Imagínate la escena: una tranquila noche en Lino Lakes, un suburbio de St. Paul, Minnesota. Un coche es detenido por exceso de velocidad. Hasta aquí, todo normal. Pero en el asiento del copiloto viaja Amanda Jo Ulrich, de 31 años, y la noche está a punto de volverse memorable por las razones más inesperadas.
Según el informe policial, del coche emanaba un «fuerte olor a intoxicantes», y la actitud de Amanda no tardó en confirmar las sospechas. Cuando el agente se dirigió a ella, la mujer se puso beligerante. Se negó a identificarse, intentó marcharse del lugar y, como si estuviera siguiendo un guion de película, soltó el clásico «os odio, malditos polis».
Pero el momento estelar, la frase que ha convertido esta anécdota en noticia, todavía estaba por llegar. En su escalada de improperios, Amanda Jo Ulrich se dirigió al agente, que casualmente era blanco, y le espetó un sonoro: «cracker-ass cracker». Para quien no esté familiarizado con la jerga, «cracker» es un término despectivo usado en Estados Unidos para referirse a personas blancas, especialmente en contextos rurales y sureños.

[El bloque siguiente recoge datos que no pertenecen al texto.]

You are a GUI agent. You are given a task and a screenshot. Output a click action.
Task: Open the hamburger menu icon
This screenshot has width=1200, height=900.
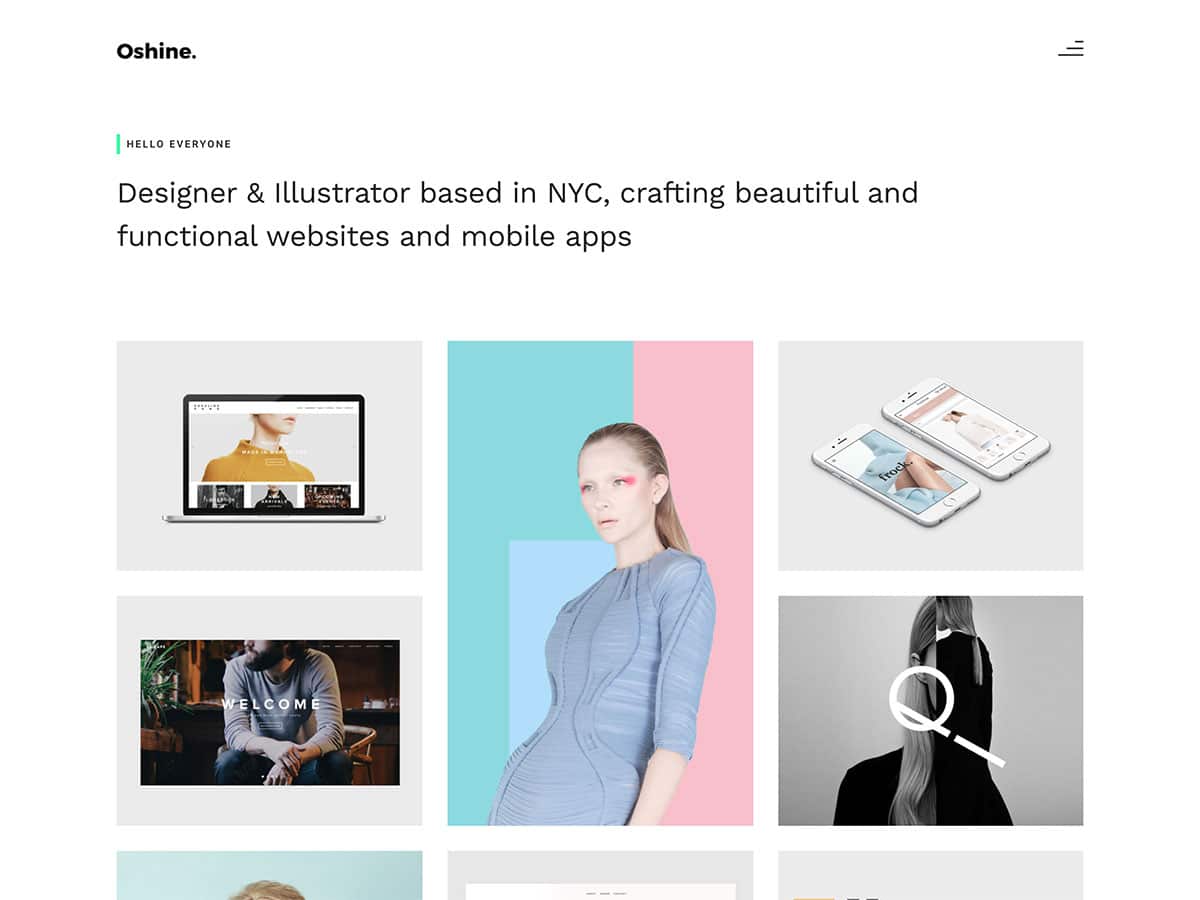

La ocurrencia no le salió gratis. Amanda fue arrestada y acusada formalmente de dos cargos: alteración del orden público y obstrucción del proceso legal. La clave del asunto está en la justificación de la acusación por alteración del orden. Según la denuncia, sus palabras se consideraron «palabras de pelea» o «lenguaje ofensivo, obsceno o abusivo» con el potencial de provocar «alarma, ira o resentimiento en otros».
Así que, en un giro de los acontecimientos que parece sacado de un programa de comedia, una mujer de Minnesota acabó enfrentándose a la justicia, no por el exceso de velocidad del coche en el que viajaba, sino por emplear un insulto racial contra un policía blanco. Una lección sobre cómo un control de tráfico rutinario puede acabar convirtiéndose en un enredo judicial de lo más peculiar.